» Stated goal
Copy the lines precisely, beginning at the line that contains "1426x788 pixels." and ending after the line that contains "Action: click(x=77, y=691)", with both of those lines included. Leave the pictures out of your answer.

» Listing

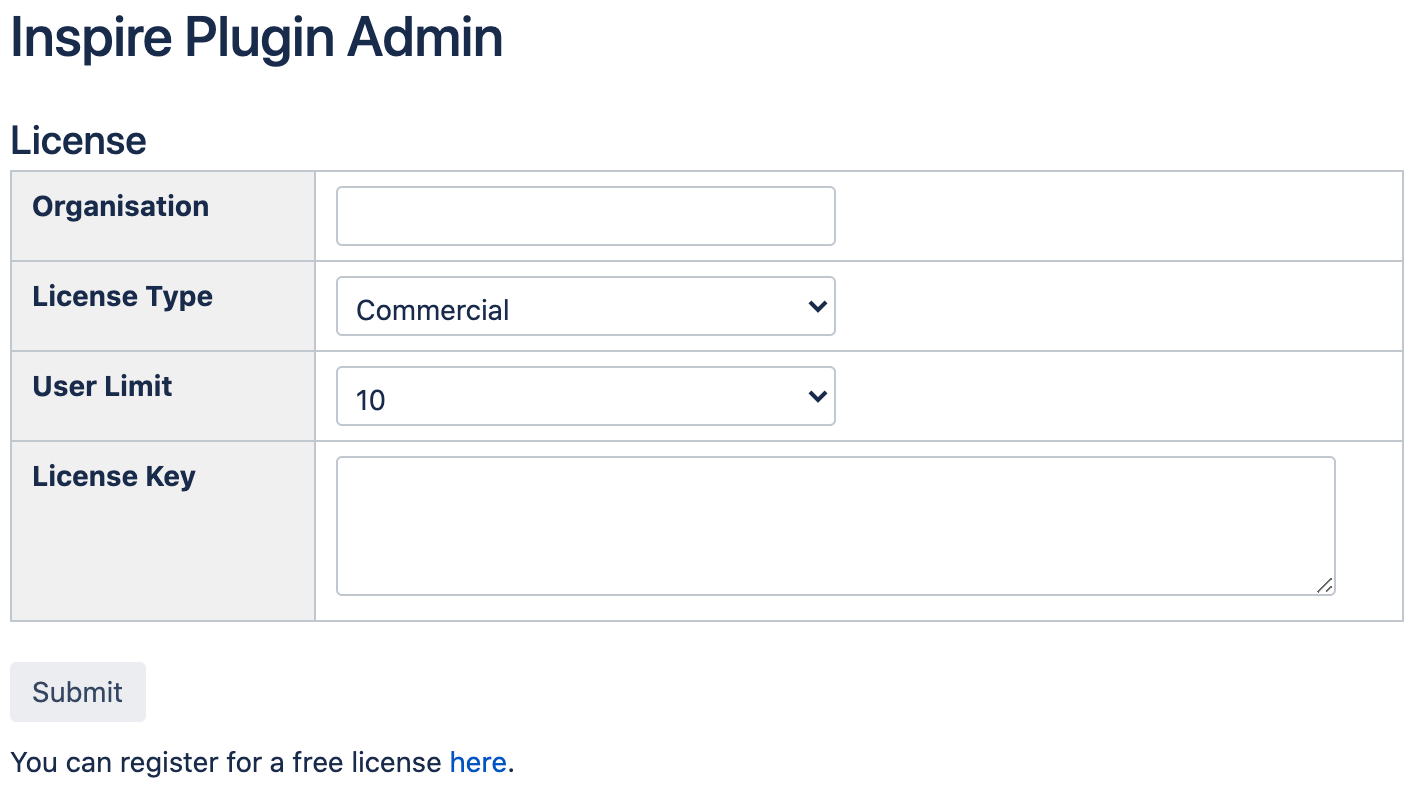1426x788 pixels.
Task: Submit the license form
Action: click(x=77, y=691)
* * *
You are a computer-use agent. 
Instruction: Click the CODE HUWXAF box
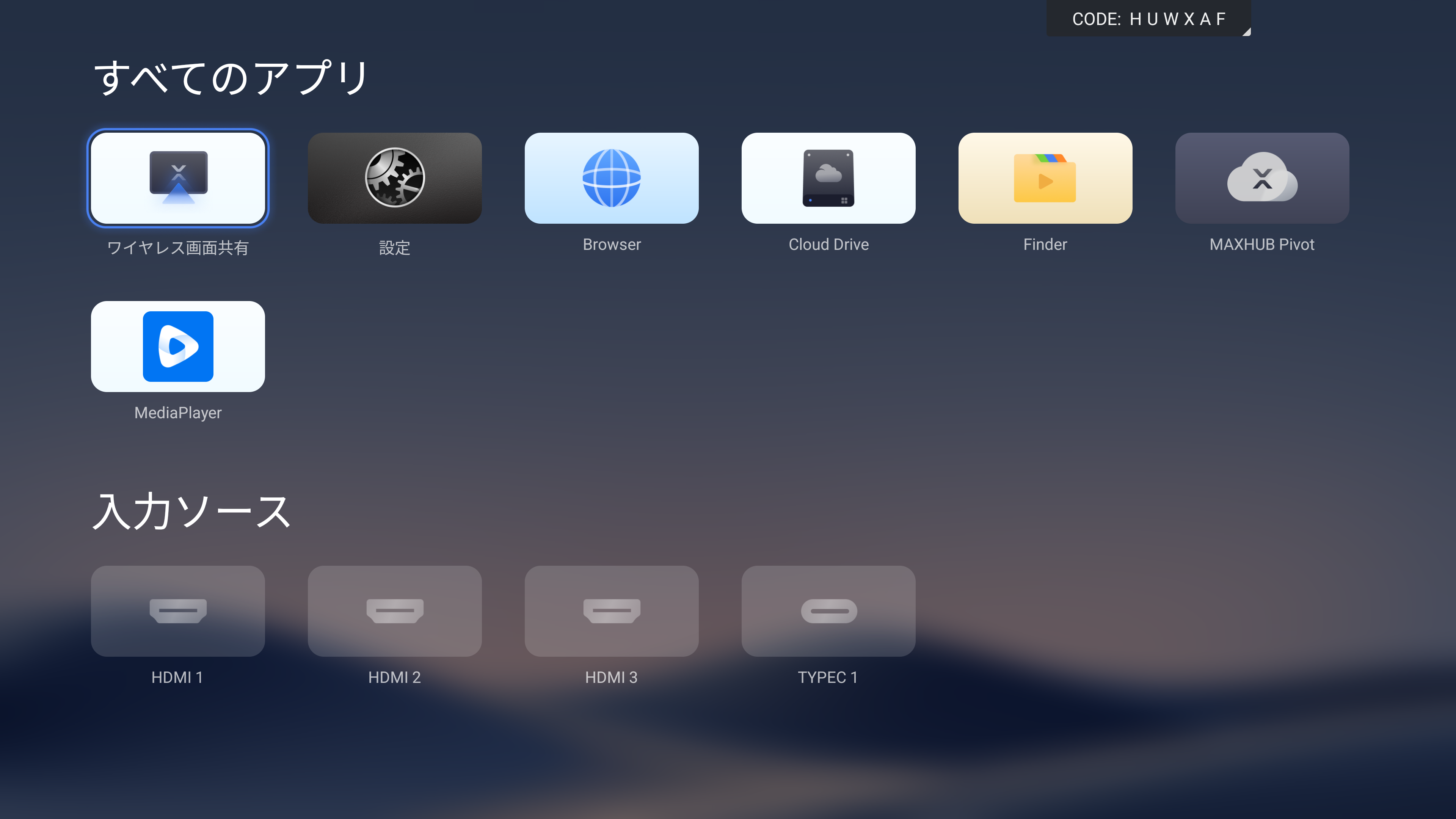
* * *
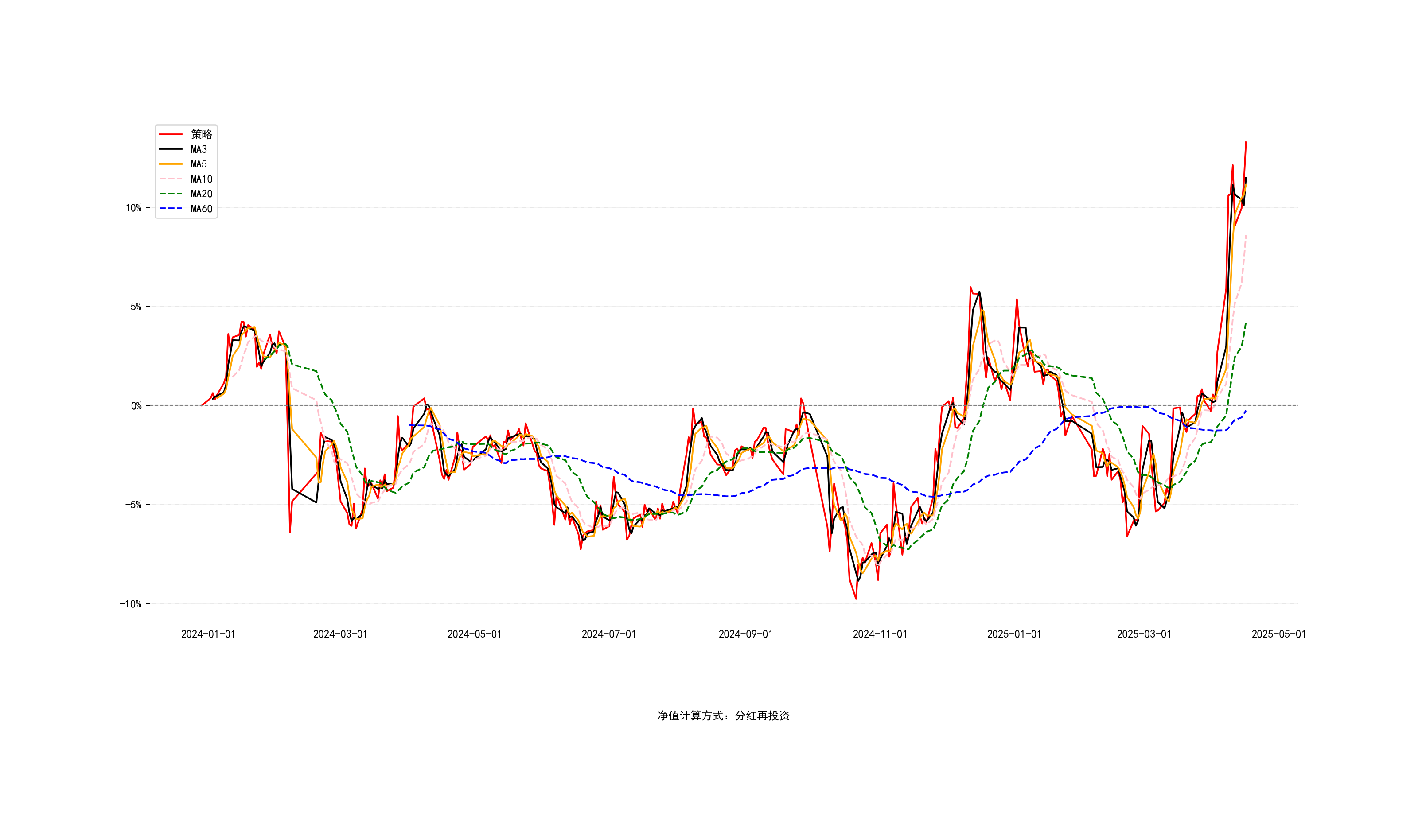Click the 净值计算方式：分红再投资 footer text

» The output
1426x788 pixels.
Task: Submit the license form
Action: click(x=77, y=691)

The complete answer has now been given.